(Collected data)
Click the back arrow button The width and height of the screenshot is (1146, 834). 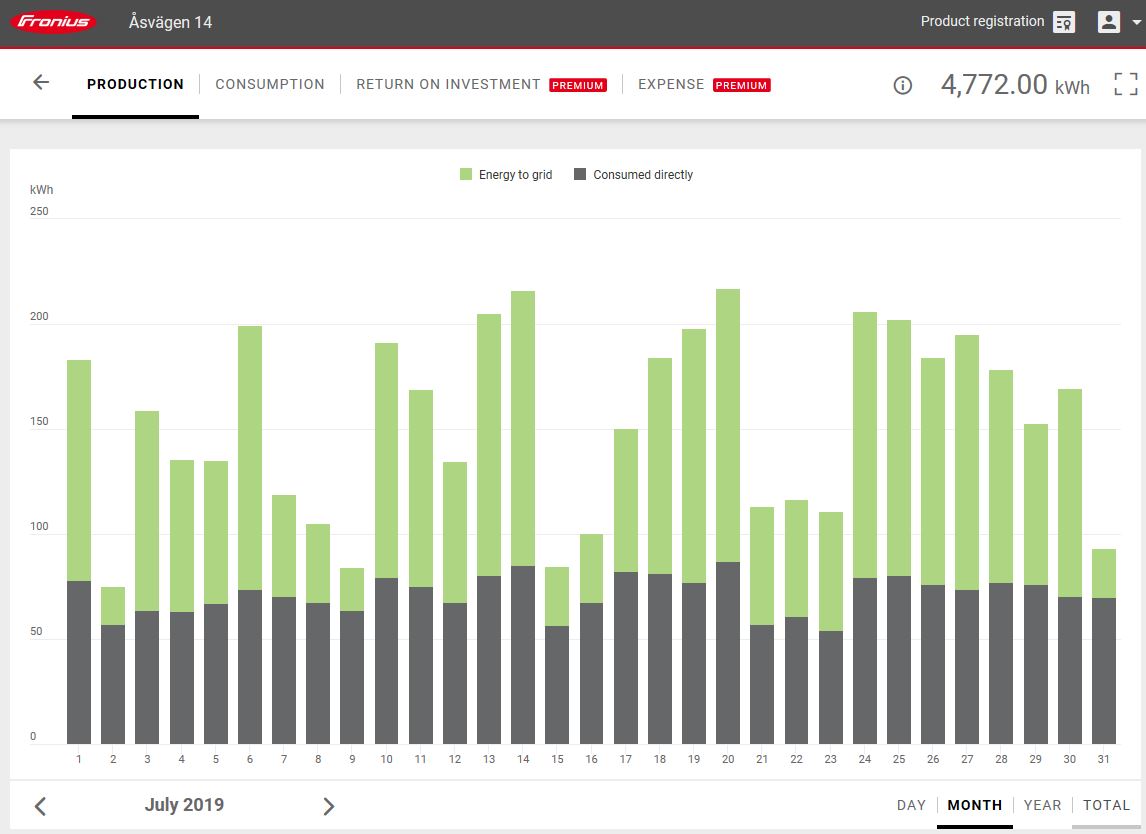pyautogui.click(x=41, y=83)
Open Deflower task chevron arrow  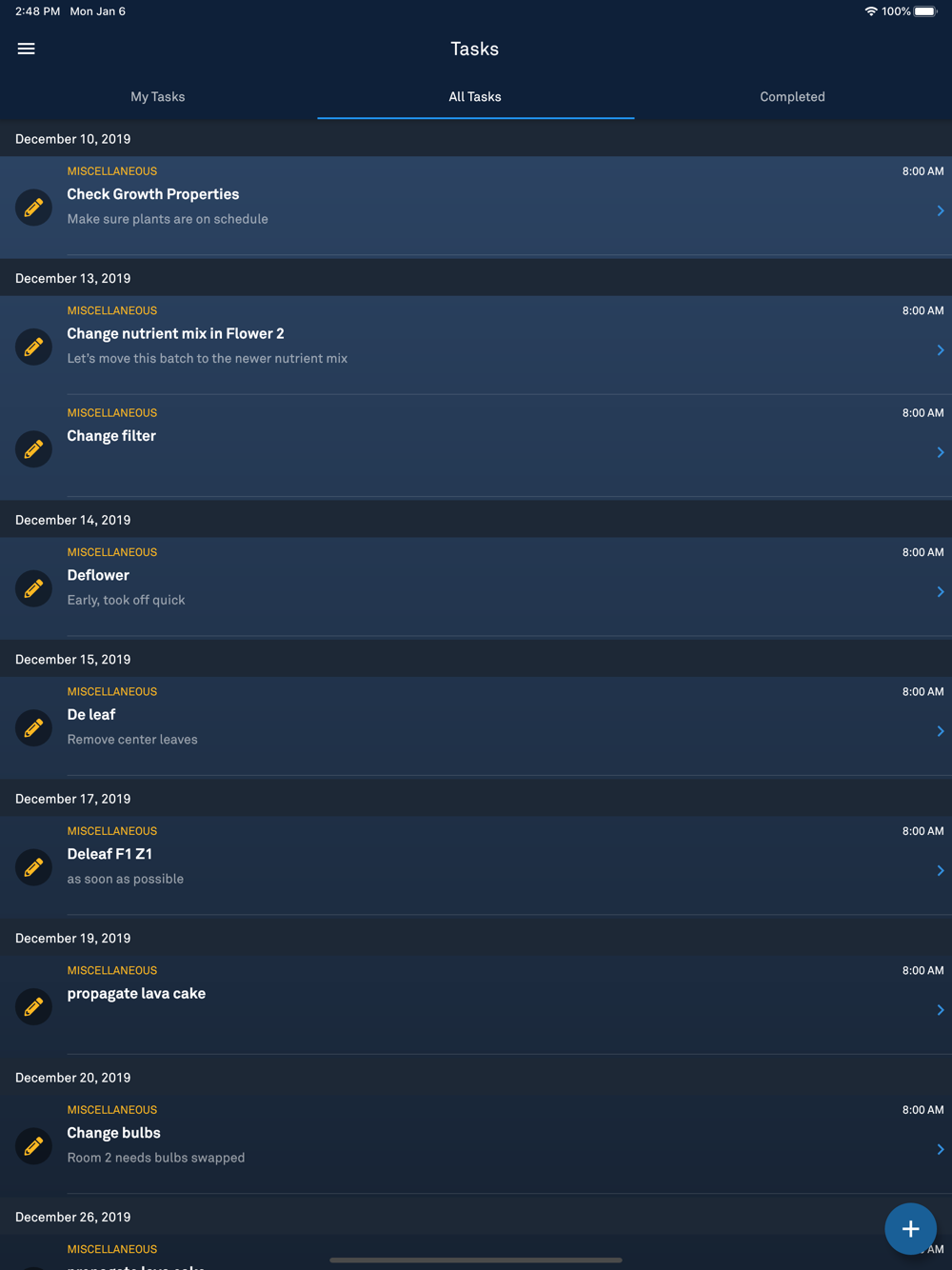click(x=941, y=591)
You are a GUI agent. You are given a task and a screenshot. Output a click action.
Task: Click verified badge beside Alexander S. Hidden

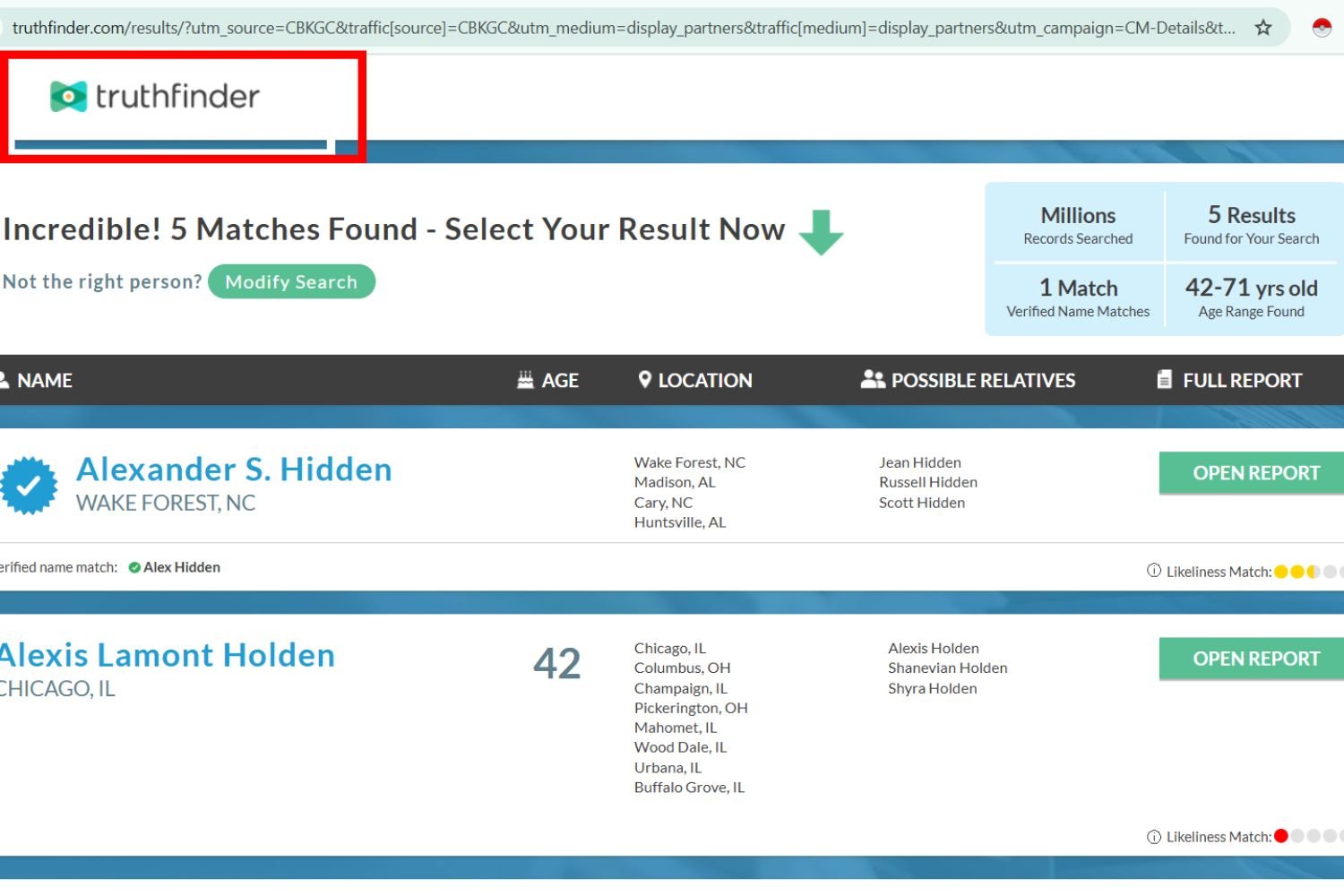(x=29, y=486)
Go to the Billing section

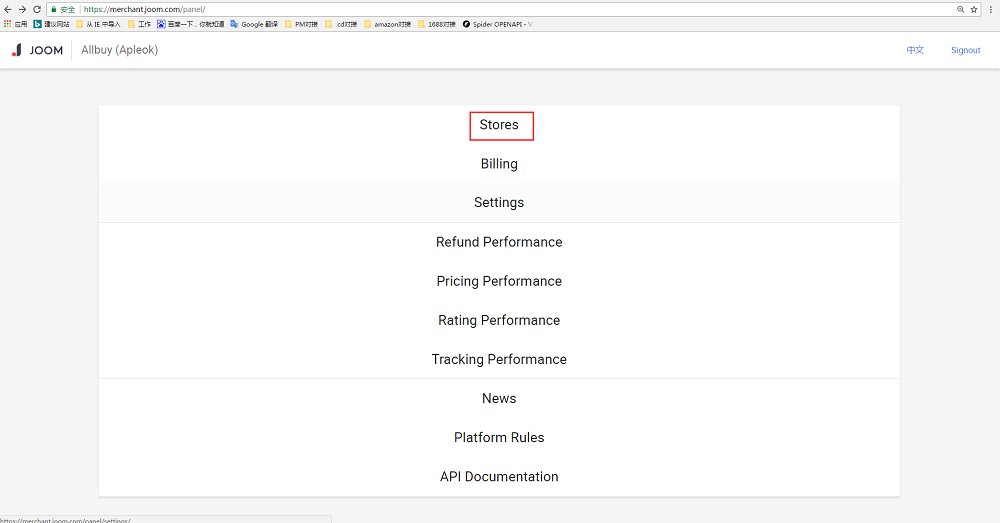[x=499, y=164]
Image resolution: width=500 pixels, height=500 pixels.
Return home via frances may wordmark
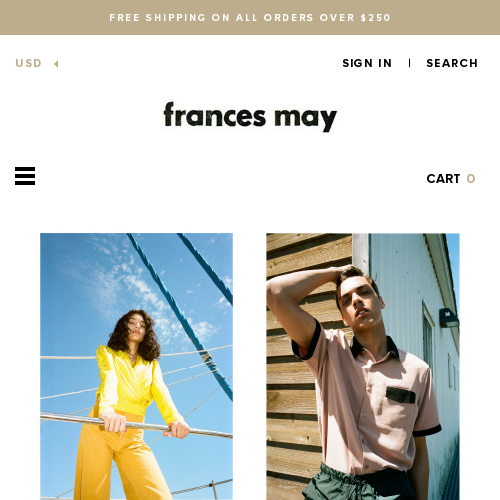(250, 117)
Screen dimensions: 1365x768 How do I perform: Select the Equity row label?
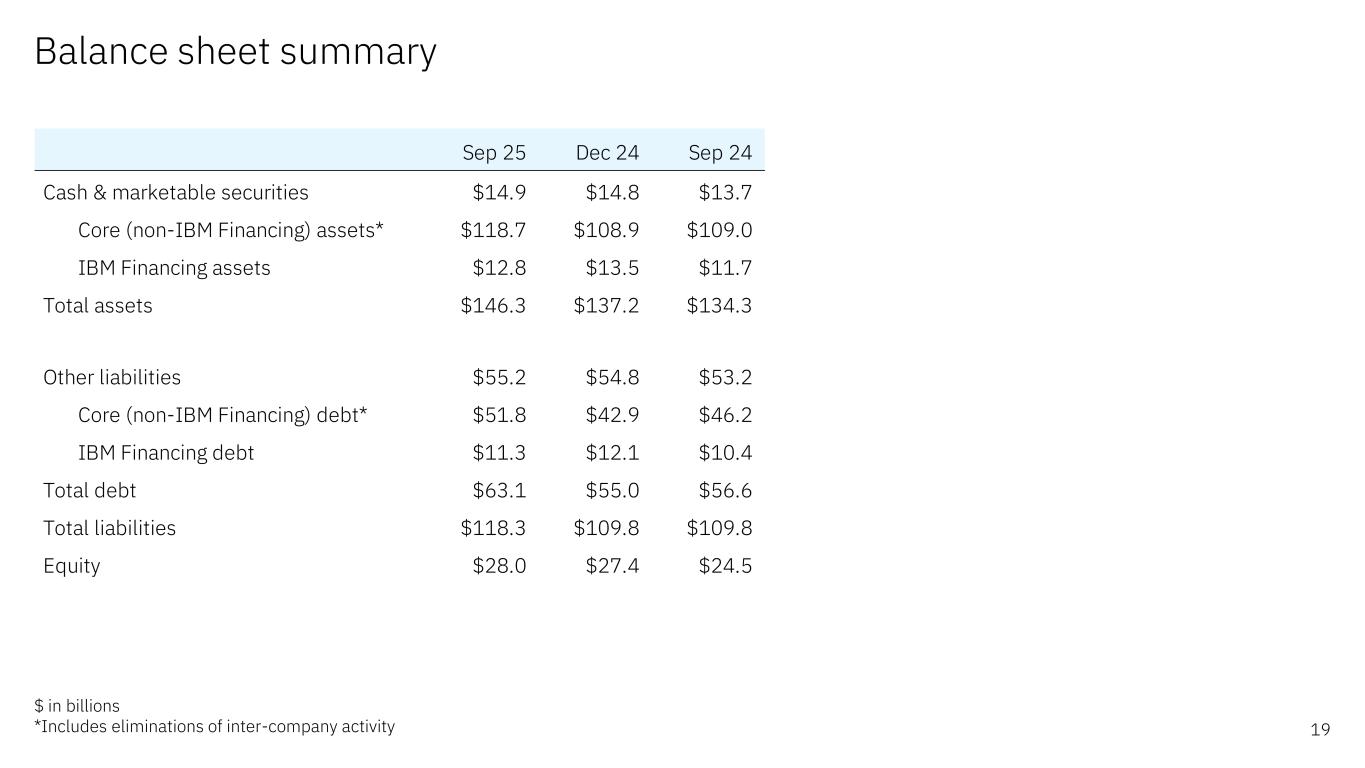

(PROBLEM DETAILS): Every line from the one containing "Go to the Billing section" through the last line of the data, both included, is to be repeated exactly; the pictures are to be left out.

(ANSWER):
Go to the Billing section

[x=499, y=164]
Image resolution: width=500 pixels, height=500 pixels.
Return home via frances may wordmark
(250, 117)
Screen dimensions: 1365x768 How do I perform: Select the Equity row label?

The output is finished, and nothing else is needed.